■ Exercise data
##############################
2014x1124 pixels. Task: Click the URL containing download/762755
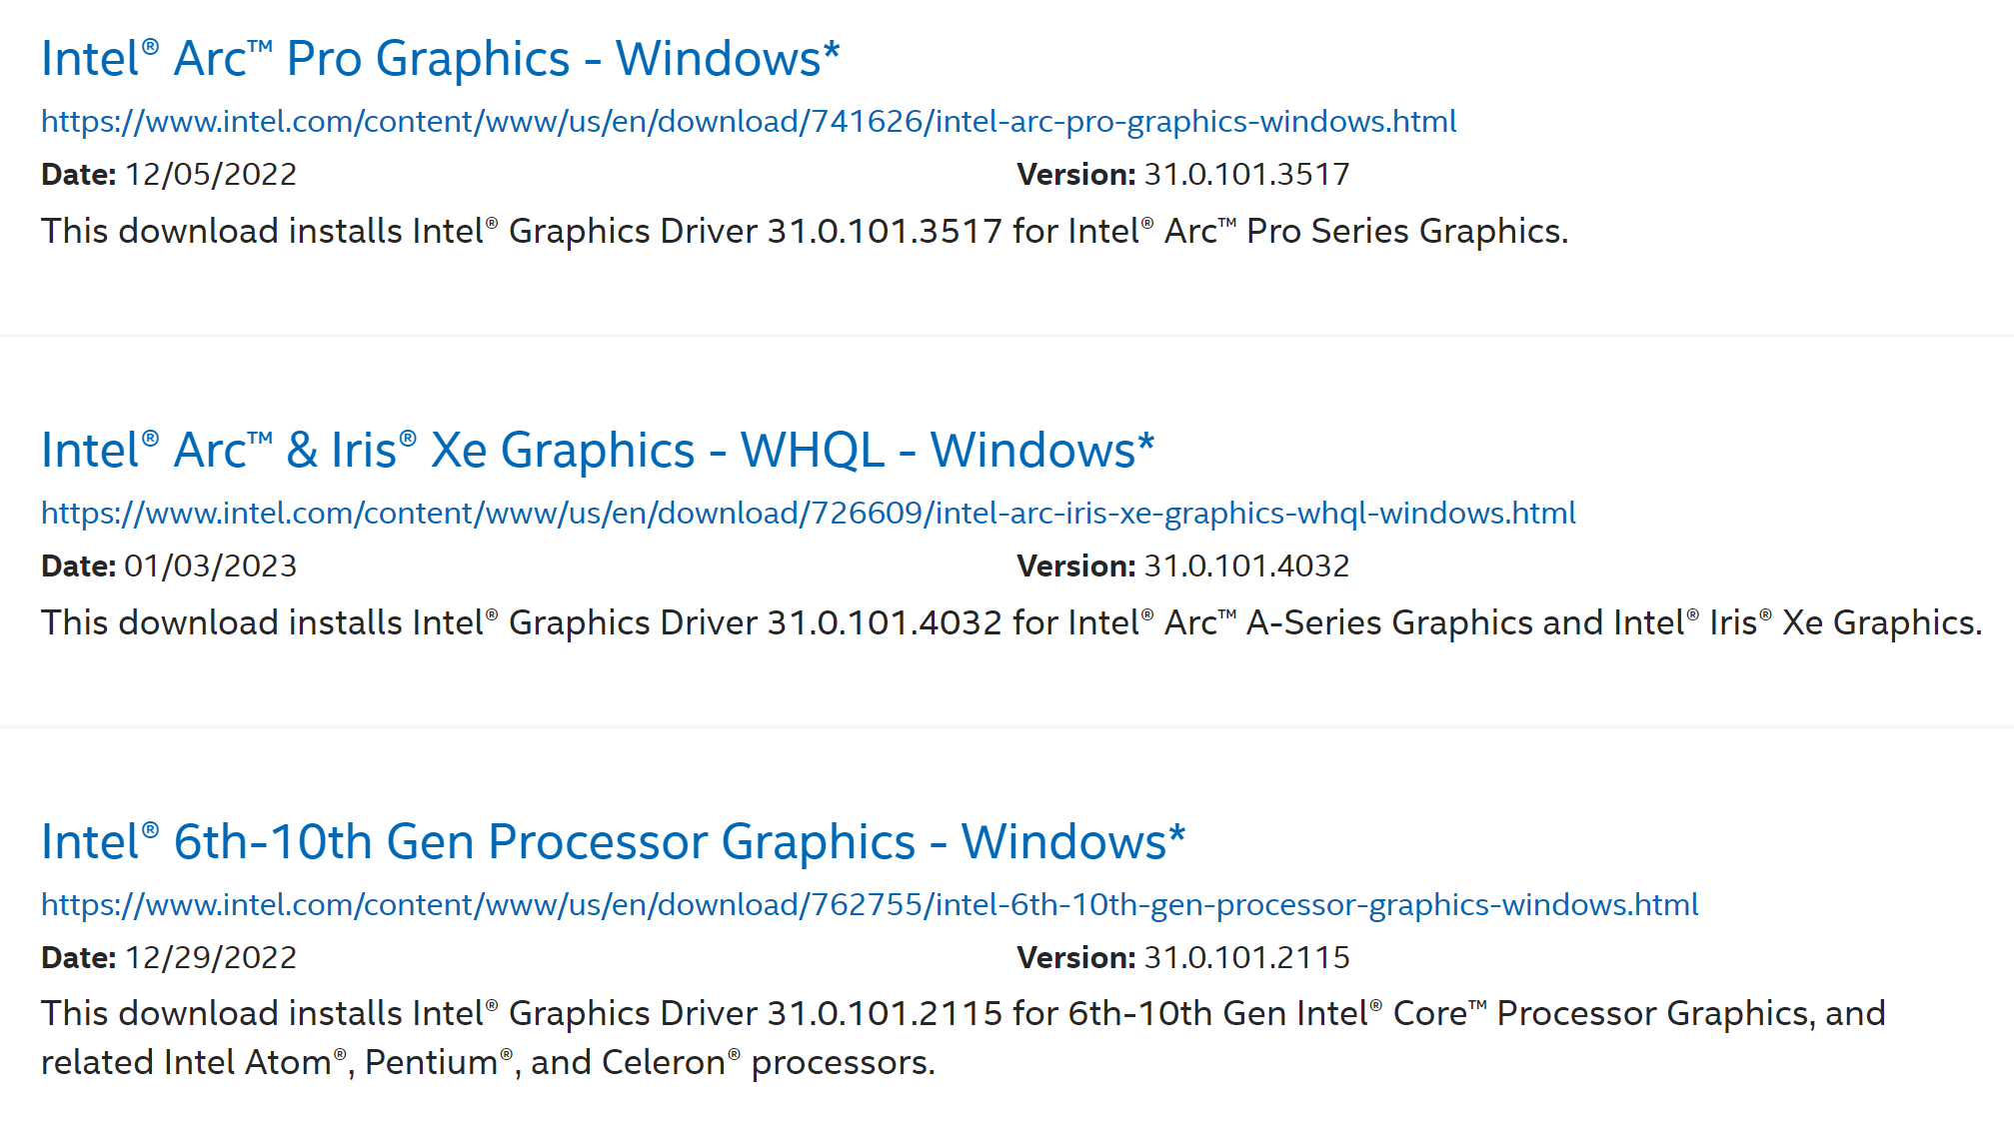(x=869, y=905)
##############################
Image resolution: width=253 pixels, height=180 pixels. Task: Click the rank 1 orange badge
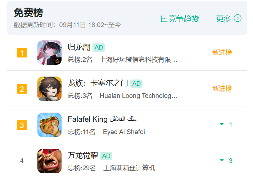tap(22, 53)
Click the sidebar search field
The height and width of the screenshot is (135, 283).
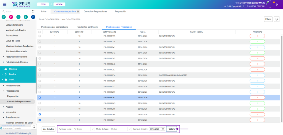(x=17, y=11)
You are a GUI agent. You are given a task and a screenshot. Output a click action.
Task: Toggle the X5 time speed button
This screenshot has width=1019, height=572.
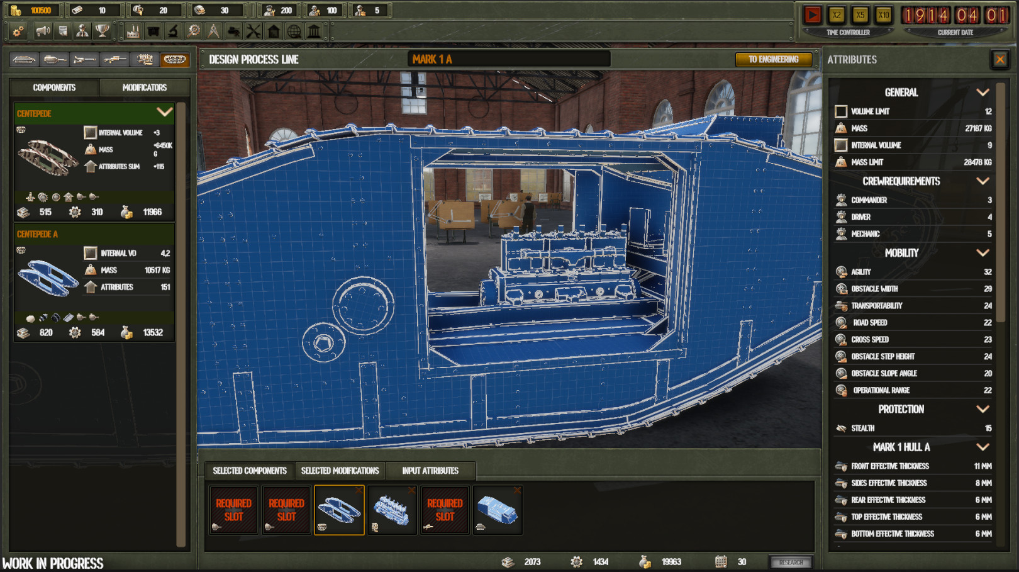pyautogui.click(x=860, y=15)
##############################
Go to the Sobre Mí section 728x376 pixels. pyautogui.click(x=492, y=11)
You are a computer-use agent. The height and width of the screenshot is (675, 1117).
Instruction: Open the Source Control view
##############################
■ Work to complete
When a line of the material holds the string "agent", copy that line.

■ Solution for this problem
You are a GUI agent. You are given a task and a screenshot. Output a click action.
You are a computer-use agent. The height and width of the screenshot is (675, 1117).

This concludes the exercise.